Acidification du Saint-Laurent : biogéochimie, plancton et climat

 

Maurice Levasseur

Université Laval

 

Domaine : environnement

Programme projet de recherche en équipe

Concours 2012-2013

Depuis le début de l'ère industrielle, les océans ont approximativement absorbé le quart des émissions atmosphériques anthropiques de dioxyde de carbone (CO2). Les océans ont ainsi contribué à atténuer le réchauffement climatique, un des principaux problèmes environnementaux du siècle. Cependant, le CO2 dissous dans l'eau produit l'acide carbonique.
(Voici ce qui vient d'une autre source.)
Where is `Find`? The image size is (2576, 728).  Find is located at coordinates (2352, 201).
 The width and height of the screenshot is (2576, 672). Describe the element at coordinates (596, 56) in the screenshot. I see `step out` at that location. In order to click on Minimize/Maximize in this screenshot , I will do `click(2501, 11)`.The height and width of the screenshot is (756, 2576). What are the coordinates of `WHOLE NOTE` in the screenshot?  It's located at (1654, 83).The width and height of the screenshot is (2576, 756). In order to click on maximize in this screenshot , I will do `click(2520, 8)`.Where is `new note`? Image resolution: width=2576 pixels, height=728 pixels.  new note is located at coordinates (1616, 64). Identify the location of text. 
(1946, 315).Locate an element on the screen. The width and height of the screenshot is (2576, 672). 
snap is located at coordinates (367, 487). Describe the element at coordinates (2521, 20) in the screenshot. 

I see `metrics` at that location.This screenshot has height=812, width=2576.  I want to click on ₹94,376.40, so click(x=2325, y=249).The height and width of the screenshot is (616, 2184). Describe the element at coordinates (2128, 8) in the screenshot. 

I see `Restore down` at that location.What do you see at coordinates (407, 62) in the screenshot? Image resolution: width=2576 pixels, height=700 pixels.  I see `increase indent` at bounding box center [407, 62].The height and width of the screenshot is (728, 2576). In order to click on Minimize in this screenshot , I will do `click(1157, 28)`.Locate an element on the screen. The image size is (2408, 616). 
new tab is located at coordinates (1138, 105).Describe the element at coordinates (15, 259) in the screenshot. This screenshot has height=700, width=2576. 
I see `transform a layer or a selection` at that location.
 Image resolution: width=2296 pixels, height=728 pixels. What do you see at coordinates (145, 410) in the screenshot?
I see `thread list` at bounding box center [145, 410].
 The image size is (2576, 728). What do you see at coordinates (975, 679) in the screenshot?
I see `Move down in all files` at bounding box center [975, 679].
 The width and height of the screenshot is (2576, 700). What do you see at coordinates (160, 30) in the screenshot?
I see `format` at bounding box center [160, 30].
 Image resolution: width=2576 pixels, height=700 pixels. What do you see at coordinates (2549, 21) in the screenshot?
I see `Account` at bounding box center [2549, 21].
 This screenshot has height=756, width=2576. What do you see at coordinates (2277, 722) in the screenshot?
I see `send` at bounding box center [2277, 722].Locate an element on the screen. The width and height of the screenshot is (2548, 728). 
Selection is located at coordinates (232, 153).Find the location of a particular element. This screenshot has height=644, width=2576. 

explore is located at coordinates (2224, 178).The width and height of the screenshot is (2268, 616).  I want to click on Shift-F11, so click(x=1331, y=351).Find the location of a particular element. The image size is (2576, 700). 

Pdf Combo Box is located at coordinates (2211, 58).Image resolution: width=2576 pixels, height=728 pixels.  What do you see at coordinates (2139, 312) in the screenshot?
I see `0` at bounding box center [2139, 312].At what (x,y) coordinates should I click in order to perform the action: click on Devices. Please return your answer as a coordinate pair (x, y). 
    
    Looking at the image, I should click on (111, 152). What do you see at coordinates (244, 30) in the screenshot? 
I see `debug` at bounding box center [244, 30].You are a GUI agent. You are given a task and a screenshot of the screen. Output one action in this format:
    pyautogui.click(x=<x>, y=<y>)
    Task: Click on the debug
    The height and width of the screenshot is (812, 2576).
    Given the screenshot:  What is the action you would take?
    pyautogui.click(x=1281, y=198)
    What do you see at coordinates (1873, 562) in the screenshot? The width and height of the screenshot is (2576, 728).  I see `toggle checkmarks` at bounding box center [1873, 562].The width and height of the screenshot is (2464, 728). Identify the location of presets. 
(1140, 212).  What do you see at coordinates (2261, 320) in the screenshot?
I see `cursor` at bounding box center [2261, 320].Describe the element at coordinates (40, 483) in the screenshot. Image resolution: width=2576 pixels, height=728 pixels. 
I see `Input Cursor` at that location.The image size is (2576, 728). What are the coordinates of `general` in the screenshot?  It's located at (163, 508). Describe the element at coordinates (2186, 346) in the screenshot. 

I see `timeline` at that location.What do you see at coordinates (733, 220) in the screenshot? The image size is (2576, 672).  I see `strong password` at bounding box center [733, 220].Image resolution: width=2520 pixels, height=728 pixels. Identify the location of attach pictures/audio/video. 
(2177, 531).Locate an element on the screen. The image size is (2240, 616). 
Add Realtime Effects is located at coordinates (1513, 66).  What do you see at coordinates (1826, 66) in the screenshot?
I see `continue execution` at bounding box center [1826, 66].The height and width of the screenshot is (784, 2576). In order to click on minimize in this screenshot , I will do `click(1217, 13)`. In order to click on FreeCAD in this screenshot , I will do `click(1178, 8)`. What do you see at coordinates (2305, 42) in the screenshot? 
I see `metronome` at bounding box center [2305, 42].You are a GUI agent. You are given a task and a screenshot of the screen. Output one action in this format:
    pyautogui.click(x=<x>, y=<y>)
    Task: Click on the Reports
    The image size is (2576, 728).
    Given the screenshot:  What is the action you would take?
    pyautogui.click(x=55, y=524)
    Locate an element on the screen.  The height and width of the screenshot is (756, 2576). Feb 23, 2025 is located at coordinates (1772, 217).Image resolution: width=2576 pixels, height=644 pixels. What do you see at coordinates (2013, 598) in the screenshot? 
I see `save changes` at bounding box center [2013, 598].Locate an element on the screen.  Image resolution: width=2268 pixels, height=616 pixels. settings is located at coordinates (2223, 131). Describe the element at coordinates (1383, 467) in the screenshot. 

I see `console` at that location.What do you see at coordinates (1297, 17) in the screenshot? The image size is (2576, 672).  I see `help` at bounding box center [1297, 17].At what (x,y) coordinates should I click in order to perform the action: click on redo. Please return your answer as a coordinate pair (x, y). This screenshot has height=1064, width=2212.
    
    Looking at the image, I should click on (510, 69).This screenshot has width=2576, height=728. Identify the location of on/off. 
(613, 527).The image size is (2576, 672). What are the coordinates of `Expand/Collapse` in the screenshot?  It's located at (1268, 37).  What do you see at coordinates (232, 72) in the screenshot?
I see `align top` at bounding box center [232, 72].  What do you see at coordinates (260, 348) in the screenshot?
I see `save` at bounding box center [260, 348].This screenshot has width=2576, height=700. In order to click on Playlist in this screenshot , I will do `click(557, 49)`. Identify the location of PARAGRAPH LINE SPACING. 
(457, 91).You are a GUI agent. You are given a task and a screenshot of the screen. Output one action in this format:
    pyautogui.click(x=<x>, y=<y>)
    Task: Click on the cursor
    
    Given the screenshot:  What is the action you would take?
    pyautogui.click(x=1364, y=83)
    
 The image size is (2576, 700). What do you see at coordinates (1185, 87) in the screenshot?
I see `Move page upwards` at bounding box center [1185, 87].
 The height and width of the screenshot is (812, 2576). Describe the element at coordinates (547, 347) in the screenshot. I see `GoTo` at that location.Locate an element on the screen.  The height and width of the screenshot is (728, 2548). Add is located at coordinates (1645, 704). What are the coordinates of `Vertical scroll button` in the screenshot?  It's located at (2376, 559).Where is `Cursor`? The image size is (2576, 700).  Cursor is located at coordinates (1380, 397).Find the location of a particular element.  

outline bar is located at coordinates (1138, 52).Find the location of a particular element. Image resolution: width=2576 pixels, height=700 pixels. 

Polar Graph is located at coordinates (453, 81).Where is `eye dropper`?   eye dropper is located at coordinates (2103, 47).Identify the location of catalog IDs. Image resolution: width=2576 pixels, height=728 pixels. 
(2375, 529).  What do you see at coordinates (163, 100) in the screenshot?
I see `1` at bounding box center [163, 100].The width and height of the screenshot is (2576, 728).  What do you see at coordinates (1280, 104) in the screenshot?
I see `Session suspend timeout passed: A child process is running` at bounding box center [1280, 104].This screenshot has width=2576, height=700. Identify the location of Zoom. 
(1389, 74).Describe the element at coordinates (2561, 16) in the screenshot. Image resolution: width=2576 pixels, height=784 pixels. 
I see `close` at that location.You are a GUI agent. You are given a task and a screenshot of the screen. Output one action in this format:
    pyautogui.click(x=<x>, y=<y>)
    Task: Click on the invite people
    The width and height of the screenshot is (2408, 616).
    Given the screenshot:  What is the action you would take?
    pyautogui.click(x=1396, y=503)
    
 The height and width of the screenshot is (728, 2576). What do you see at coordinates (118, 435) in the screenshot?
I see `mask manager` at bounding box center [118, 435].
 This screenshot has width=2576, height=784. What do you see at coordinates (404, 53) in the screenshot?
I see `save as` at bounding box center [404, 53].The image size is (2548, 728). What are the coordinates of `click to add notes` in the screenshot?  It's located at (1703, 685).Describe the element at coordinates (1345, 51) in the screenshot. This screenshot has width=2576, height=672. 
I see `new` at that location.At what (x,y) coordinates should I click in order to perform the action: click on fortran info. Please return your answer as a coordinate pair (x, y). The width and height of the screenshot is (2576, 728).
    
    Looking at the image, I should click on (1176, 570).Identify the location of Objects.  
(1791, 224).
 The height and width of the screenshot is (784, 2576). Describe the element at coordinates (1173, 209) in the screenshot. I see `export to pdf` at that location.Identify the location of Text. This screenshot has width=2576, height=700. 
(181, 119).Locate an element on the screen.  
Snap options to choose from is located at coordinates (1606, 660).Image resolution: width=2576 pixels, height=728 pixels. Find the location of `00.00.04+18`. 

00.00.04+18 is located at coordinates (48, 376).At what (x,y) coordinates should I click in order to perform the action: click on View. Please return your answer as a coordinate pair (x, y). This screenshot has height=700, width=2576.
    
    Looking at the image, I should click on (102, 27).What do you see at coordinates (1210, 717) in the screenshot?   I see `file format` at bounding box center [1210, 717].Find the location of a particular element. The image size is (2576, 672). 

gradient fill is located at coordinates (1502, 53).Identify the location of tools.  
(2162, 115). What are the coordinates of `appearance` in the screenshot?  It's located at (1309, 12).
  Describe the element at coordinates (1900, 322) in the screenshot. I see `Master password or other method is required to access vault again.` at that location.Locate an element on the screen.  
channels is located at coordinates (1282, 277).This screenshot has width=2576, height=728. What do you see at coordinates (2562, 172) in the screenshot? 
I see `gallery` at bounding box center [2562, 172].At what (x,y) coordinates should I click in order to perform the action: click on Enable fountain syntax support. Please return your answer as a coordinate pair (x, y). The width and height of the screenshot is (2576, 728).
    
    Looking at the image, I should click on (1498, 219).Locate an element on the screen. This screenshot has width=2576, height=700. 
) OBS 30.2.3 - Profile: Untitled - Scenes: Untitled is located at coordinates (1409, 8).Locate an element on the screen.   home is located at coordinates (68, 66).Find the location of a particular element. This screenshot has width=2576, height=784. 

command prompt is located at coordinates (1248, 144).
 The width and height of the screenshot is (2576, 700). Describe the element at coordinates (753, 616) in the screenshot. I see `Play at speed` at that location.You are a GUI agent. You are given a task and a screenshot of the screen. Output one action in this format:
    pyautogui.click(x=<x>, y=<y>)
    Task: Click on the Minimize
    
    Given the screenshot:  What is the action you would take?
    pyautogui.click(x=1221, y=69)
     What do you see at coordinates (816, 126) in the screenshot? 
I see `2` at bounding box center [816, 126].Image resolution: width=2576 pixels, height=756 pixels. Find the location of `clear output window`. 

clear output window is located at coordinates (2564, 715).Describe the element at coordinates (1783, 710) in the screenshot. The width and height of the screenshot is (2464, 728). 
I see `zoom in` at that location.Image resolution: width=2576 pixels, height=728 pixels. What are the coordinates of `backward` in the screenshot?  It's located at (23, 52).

Ce diacide aurait abaissé le pH des eaux de surface d'environ 0,1, correspondant à une augmentation de la concentration en acide (H+) de 30%. Selon le Groupe d'experts intergouvernemental sur l'évolution du climat (GIEC), le pH des océans devrait diminuer de 0,3 à 0,4 d'ici la fin du siècle, se traduisant par une augmentation de la concentration en acide (H+) de plus de 150 fois par rapport à la période préindustrielle.

Comme la plupart des réactions métaboliques sont sensibles au pH, l'ensemble des organismes marins sera affecté. Mais on sait a priori que les organismes dont l'existence repose sur la précipitation du carbonate de calcium, processus pH-dépendant, seront les plus touchés. L'estuaire maritime du Saint-Laurent (EMSL) est particulièrement sensible à l'acidification dû à l'effet combinée de l'hypoxie de ses eaux profondes et des apports d'eau douce en surface. L'objectif de ce projet est de quantifier l'impact de l'acidification de l'EMSL sur les communautés planctoniques et les cycles biogéochimiques. Les travaux s'effectueront lors de missions océanographiques ciblées sur la région de la tête du chenal Laurentien et seront accompagnés d'expériences en mésocosmes où les communautés naturelles seront soumises à une diminution de pH telle que prédite par le GIEC.